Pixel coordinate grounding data
§
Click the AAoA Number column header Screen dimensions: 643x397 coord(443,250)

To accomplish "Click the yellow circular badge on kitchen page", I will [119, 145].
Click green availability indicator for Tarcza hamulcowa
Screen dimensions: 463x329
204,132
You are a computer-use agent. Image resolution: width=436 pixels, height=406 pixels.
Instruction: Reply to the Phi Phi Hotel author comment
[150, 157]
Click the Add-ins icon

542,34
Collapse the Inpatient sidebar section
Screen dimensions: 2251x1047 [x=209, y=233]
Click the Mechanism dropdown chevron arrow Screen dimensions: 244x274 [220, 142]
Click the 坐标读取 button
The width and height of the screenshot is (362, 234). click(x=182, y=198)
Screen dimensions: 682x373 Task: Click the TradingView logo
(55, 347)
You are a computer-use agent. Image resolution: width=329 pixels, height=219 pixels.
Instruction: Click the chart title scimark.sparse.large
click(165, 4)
§
● **Exercise details**:
Reproduce each entry word for word.

● **Exercise response**:
Click the AAoA Number column header Screen dimensions: 643x397 coord(443,250)

To accomplish "Click the yellow circular badge on kitchen page", I will [119, 145].
Click green availability indicator for Tarcza hamulcowa
Screen dimensions: 463x329
204,132
You are a computer-use agent. Image resolution: width=436 pixels, height=406 pixels.
Instruction: Reply to the Phi Phi Hotel author comment
[150, 157]
Click the Add-ins icon

542,34
Collapse the Inpatient sidebar section
Screen dimensions: 2251x1047 [x=209, y=233]
Click the Mechanism dropdown chevron arrow Screen dimensions: 244x274 [220, 142]
Click the 坐标读取 button
The width and height of the screenshot is (362, 234). click(x=182, y=198)
Screen dimensions: 682x373 Task: Click the TradingView logo
(55, 347)
You are a computer-use agent. Image resolution: width=329 pixels, height=219 pixels.
Instruction: Click the chart title scimark.sparse.large
click(165, 4)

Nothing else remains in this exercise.